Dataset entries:
+===+
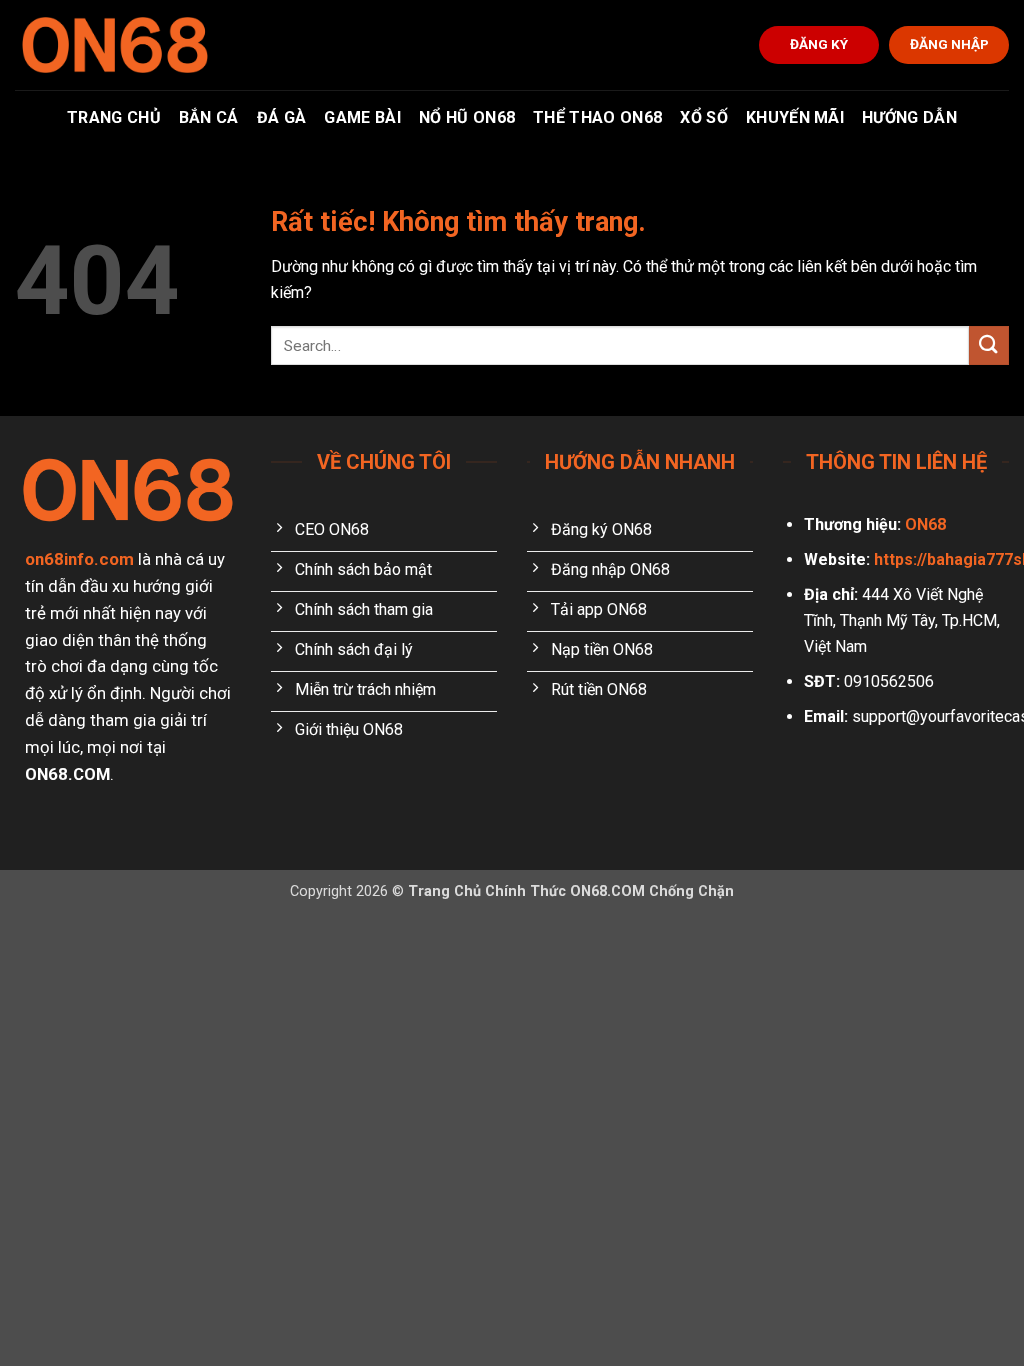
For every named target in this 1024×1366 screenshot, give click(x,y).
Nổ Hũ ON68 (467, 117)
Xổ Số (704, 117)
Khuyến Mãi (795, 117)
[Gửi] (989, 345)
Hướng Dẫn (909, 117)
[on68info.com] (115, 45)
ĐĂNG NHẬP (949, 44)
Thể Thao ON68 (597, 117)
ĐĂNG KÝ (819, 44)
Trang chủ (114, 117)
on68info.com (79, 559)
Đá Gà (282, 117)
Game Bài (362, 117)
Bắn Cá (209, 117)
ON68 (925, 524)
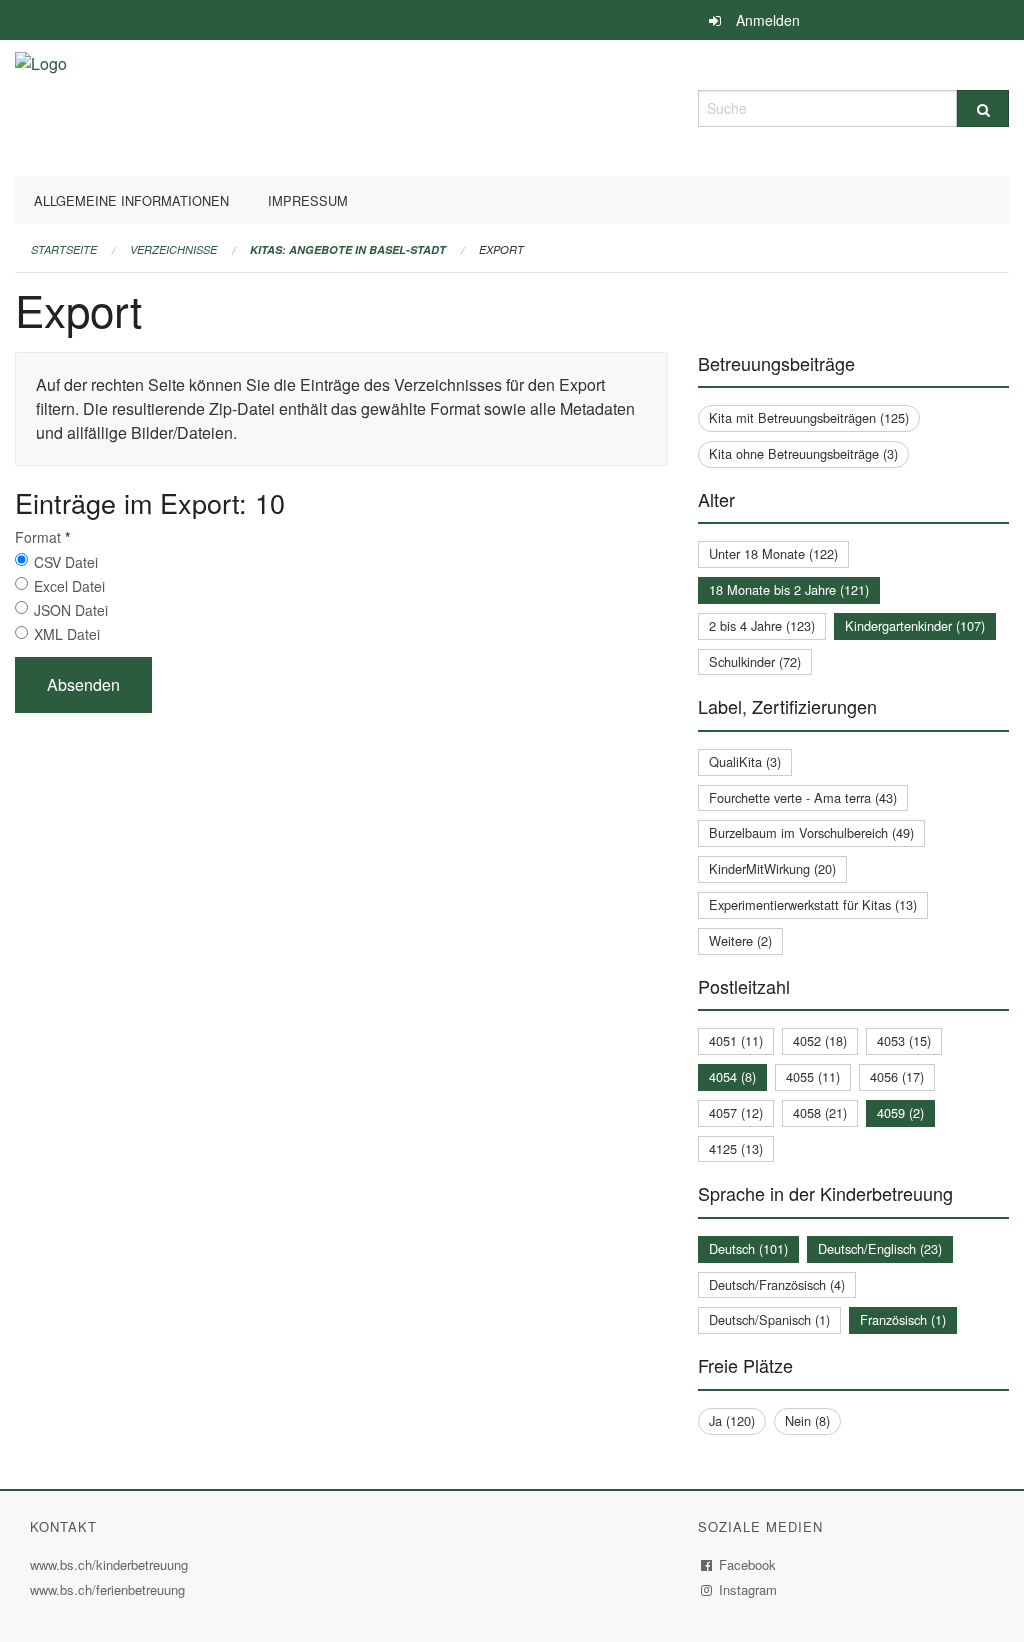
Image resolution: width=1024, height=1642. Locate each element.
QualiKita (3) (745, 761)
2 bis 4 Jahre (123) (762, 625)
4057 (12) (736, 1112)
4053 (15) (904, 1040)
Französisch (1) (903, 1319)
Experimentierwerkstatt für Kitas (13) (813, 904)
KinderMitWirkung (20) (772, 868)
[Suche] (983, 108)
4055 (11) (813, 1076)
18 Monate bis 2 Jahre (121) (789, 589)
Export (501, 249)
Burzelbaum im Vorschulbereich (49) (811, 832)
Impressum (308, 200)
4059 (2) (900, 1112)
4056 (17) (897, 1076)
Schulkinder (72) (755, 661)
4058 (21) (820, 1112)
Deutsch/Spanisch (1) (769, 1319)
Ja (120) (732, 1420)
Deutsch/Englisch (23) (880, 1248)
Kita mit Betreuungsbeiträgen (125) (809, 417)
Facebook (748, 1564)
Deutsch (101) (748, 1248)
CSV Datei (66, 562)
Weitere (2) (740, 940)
+===+
• **EXERCISE DETAILS**:
Check every line of the entries above, and copy those that carry the string "Jahre".

• **TASK RESULT**:
2 bis 4 Jahre (123) (762, 625)
18 Monate bis 2 Jahre (121) (789, 589)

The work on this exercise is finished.